So this watermelon game has gone viral in the vtuber world and I’ve got all my friends hooked, but while I can easily enough translate most of the fruit names, using context clues on some of them, I can’t really seem to make sense of the format, and not even Google translate or searching really gives a clear answer.
So I learned ぽい is a way of expressing similarity, the way it was explained I understand it like adding “ish” or “-like” at the end of something.
So I have three questions.
First, are these basically saying something like “this is a lemony orb thing”? Or am I misunderstanding the poi, and it’s not the ish version, it’s just a fun Japanese onomatopoeia sound effect that a squishy orb might evoke?

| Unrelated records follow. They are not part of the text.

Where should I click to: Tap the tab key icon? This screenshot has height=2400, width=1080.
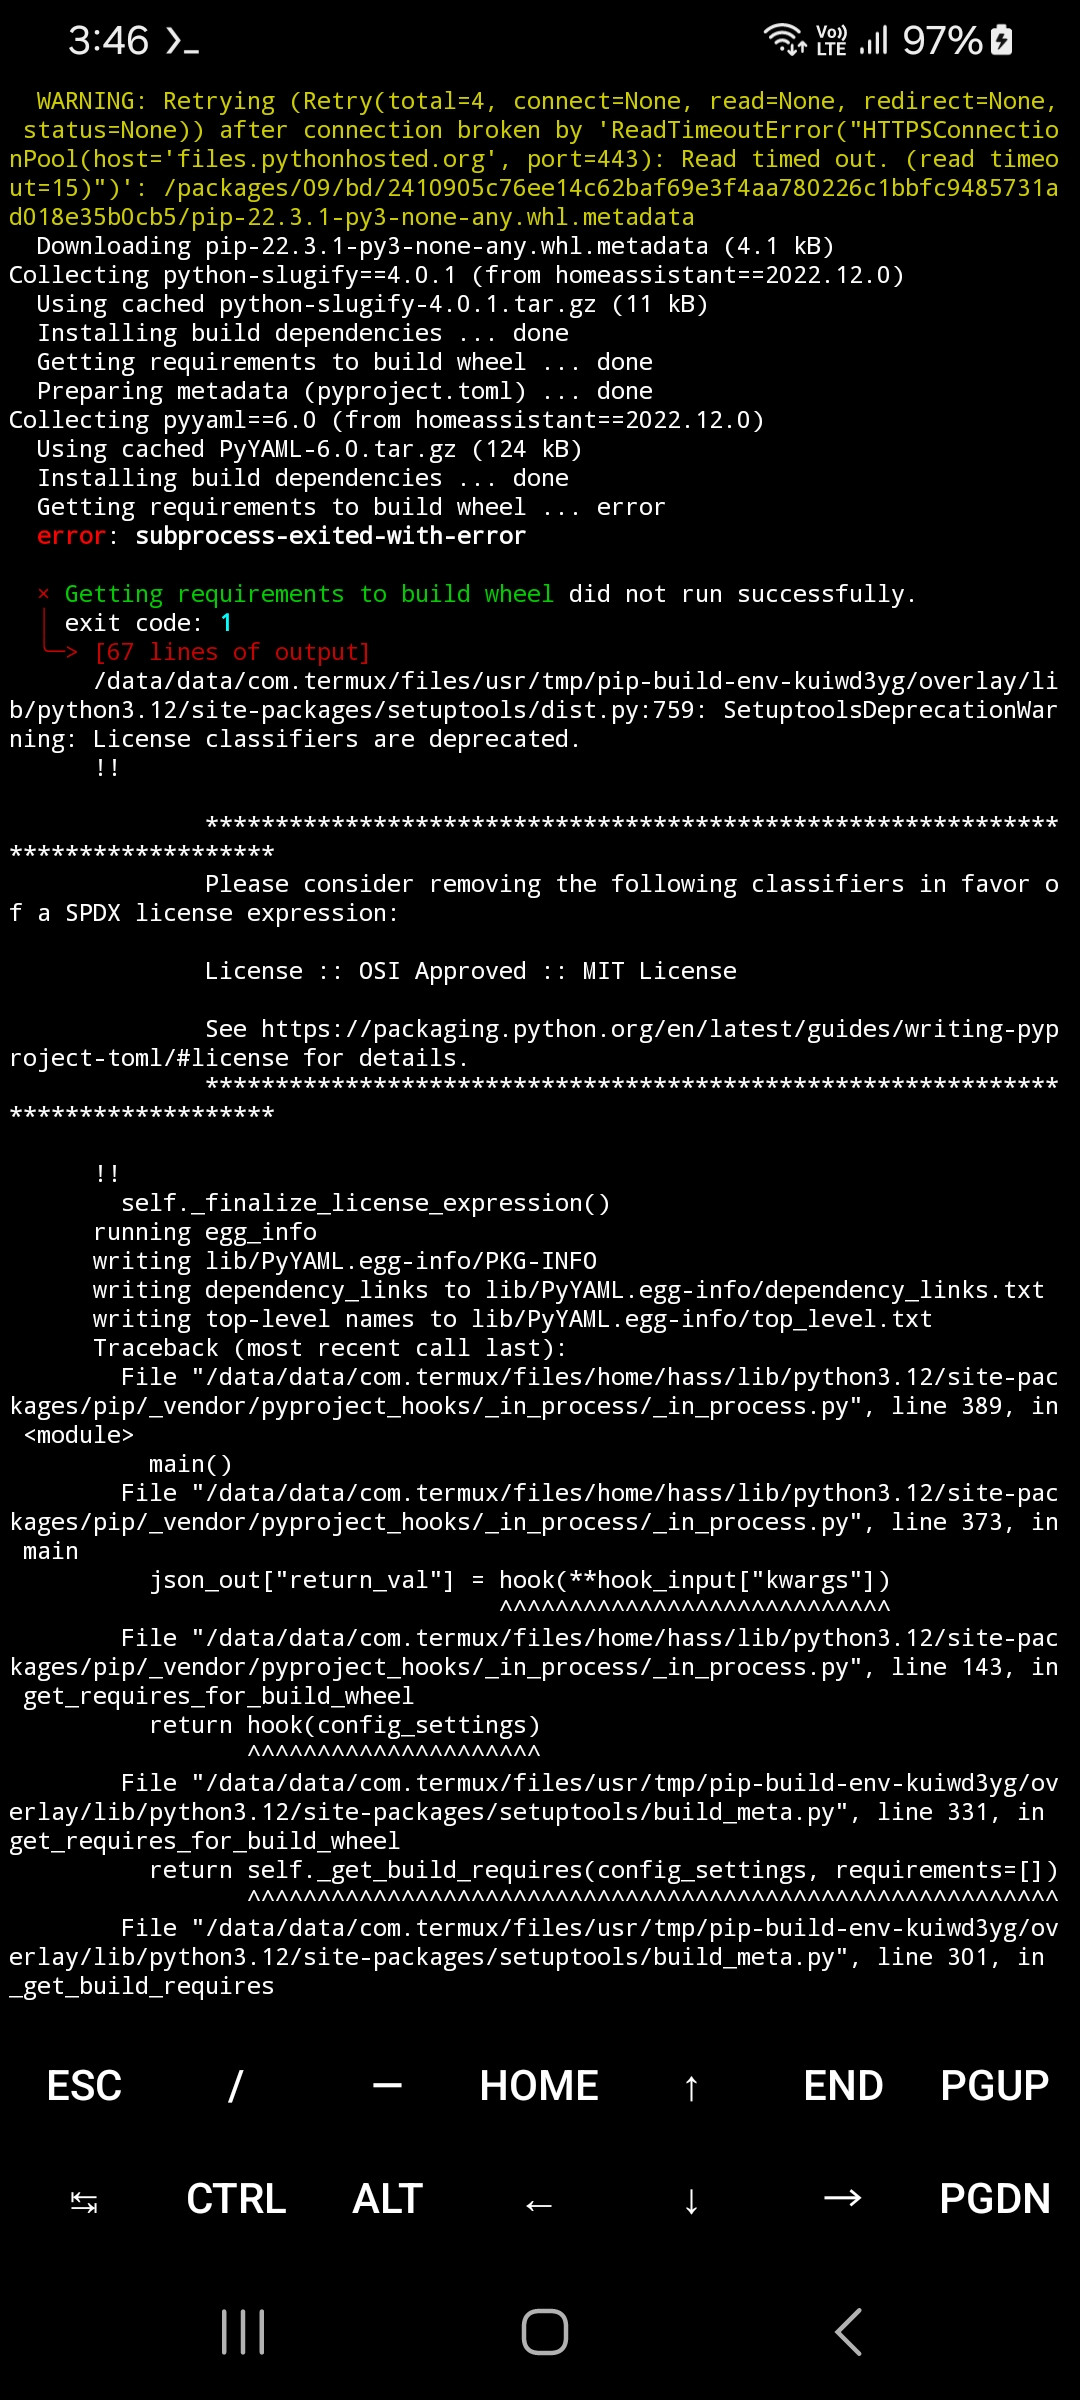84,2201
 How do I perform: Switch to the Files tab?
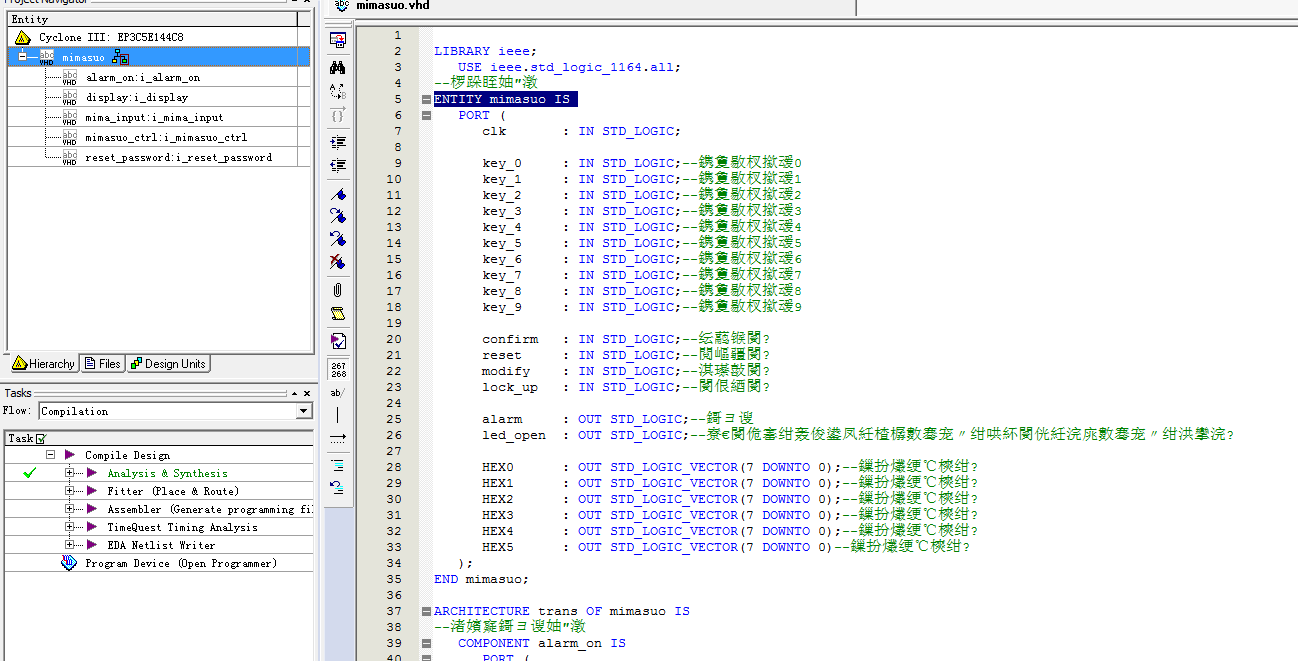103,364
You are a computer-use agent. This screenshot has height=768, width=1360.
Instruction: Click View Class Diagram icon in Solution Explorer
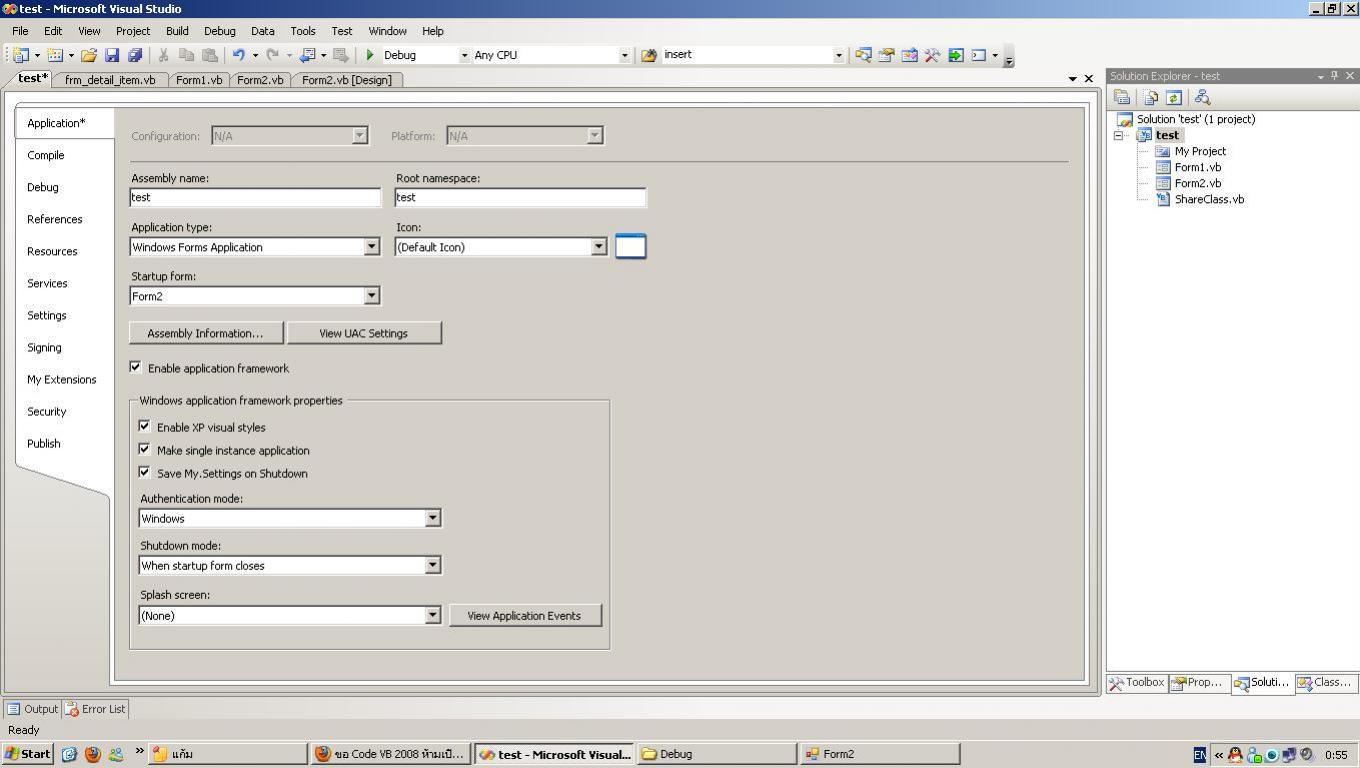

Second, and I’m still pretty fresh to this side of grammar, so excuse me if this is a silly question, but what is the reason here for not using the katakana for the loan word fruit and hiragana for the others? Does adding the ぽい actually count as part of the word, much like adding ish to hungry would be a new single word “hungryish”? That would make sense for not combining katakana and hiragana…or, is it just for uniformity so it looks cleaner somehow? (edit: this is probably just because they are character names, huh?)
Third, why the shortened versions of most of the fruit? I’m assuming it’s just common slang but figured I’d ask. Or is this because they are “characters” and its just a cutesy name (which would probably make sense doubling back to the first question, if I was misguided on what the ぽい was representing…and in hindsight could apply to question two as well, since they are character names).
Thanks for the help. Such a simple question, and kind of silly since as I said…i understand what all the fruit are (except I learned what a dekopon was)…but I remember this stuff 100x better if I understand the nuances as to why things like this are like this, and not “that just means that, don’t worry about it.”